In a Kinesis stream, the unit of scaling is the “shard.” Each shard provides a write capacity of 1MB, or 1,000 records per second, and a read capacity of 2MB, or 5 transactions per second. You add shards until you reach your desired capacity.

In Kafka, there are two units of scaling: the “broker” and the “partition.” The broker is the underlying server in your Kafka cluster. Choosing the right instance type and number of brokers is more complicated than counting Kinesis shards. Amazon provides a right-sizing guide, but that’s a starting point rather than a complete solution. Finding the right cluster size is an iterative process. The partition is analogous to the Kinesis shard: More partitions give you more simultaneous read/write capacity.

You can manually change your scaling configuration after your initial deployment — for example, to add more shards or more brokers — but this tends to be more fiddly with Kafka than Kinesis. Changing your Kinesis shards is a single API call, but changing your Kafka brokers is a more involved process.

Note that in Amazon MSK, broker scaling is a one-way door: You can add brokers, but you can’t remove them.

Kinesis also allows autoscaling of shards to match your usage, which may help you handle large spikes and reduce your overall bill. Autoscaling Kafka is a more involved process.

Cost

Kinesis and Kafka have difficult billing models that make them tricky to compare.
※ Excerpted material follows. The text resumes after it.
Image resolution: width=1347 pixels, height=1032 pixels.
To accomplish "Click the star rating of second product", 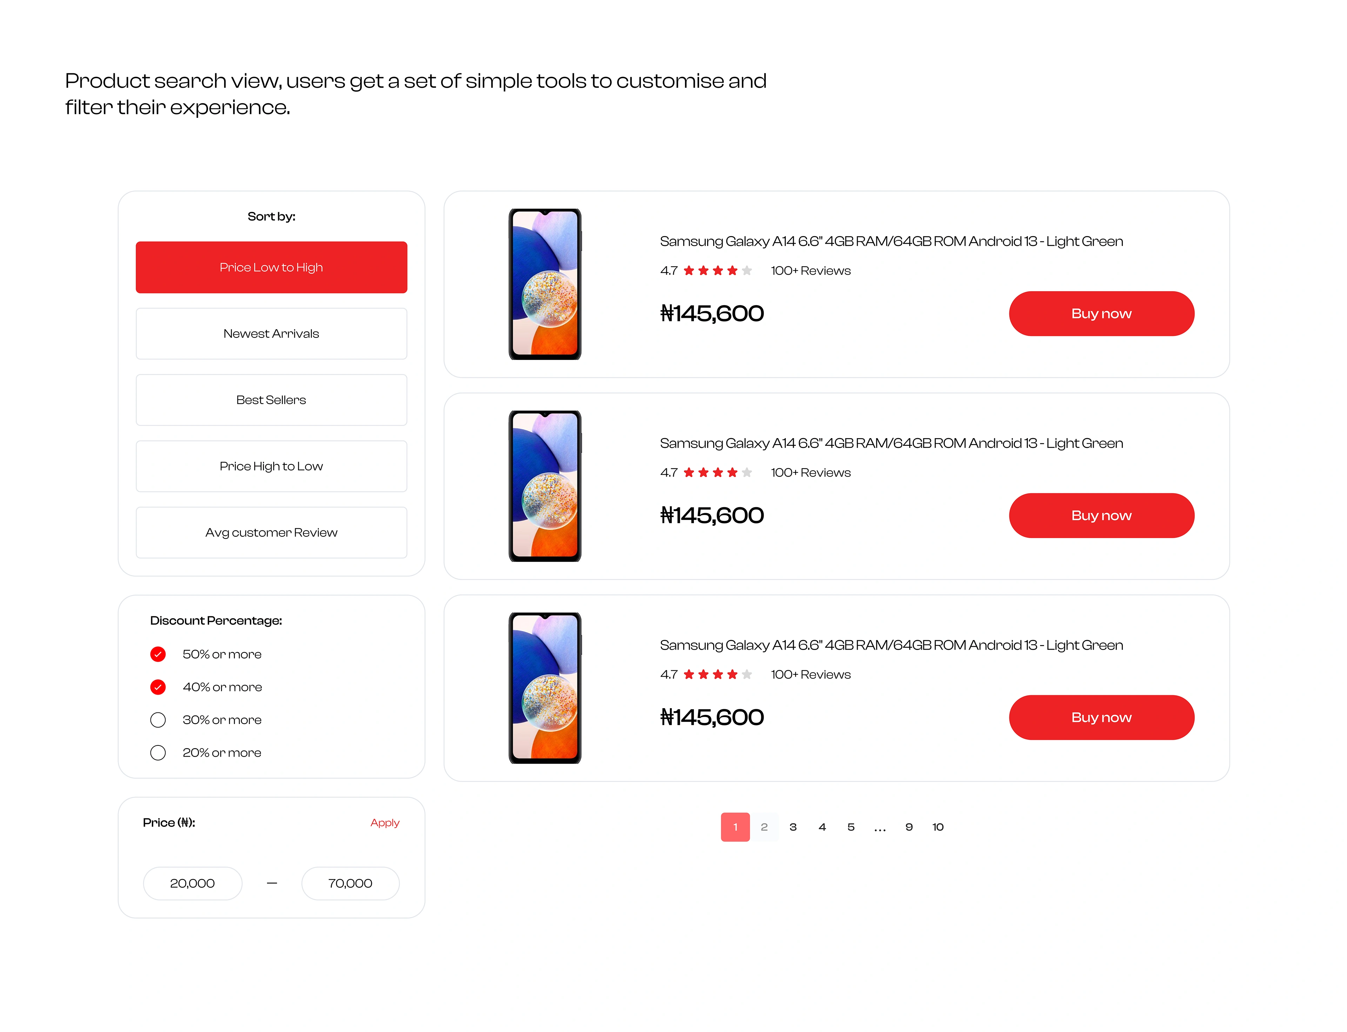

With Kinesis, you pay for the “shard hours” and “PUT payload units” — two units that represent the throughput and data transferred within a stream. If you want higher throughput or you send more data, you’ll pay more.

You also pay for data transfer, which adds another dimension of unpredictability. Transfer out of AWS is the same for all three services, but the cost of replication will vary. In a production service, you’ll replicate data across multiple AZs for redundancy. You pay extra for that if you run Kafka on EC2, but for Kinesis and MSK it’s built into the price.

With Kafka, you pay a per-hour bill for the brokers — the underlying compute instances and storage. You pay the same amount whether you send a lot of messages or just a handful.

As with many AWS services, you’re swapping a (potentially) cheaper bill for a consistent bill. The pay-as-you-go model of Kinesis could save you money if your stream has idle periods, but it’s hard to know how much it’ll cost in advance. Neither service is definitively cheaper than the other.

But the AWS bill isn’t the only cost. The staff who run, maintain, and support your Kafka cluster aren’t working for free. For all but the largest users, I’d expect the staff cost of Kafka to overshadow a Kinesis bill.

Integration with other AWS services

You’re not running a stream processor on its own. You want to get data from somewhere and send it somewhere else — and if you’re reading this blog, that probably includes other AWS services.

Because Kinesis is Amazon’s principal streaming service, it tends to be better integrated with AWS than Kafka. That’s not to say you can’t use Kafka with AWS services, but it might be more fiddly or complicated, all of which adds to the cost of running Kafka.

For example, suppose you want to get a stream of updates to a DynamoDB table. For Kinesis, that’s a single click in the AWS console. For Kafka, you need to find and install a custom connector (which often ends up wrapping a Kinesis stream anyway).

Look at what AWS services you want to integrate with, and compare the Kinesis and Kafka integrations. Which will be easier to install and maintain?

Kinesis vs. Kafka: Which service I’d choose

If I were starting a brand new project today, I’d go straight to Kinesis.

If I had existing Kafka clusters or experience, I’d look at Amazon MSK.

I’d only run Kafka on my own EC2 instances if there were a very specific feature or option I needed that wasn’t available in MSK. (And if that’s your use case, you don’t need me to tell you what to do.)

All three options can be the right approach under the right circumstances, and they’re all popular. Pick one, commit to it, and watch the messages start to fly.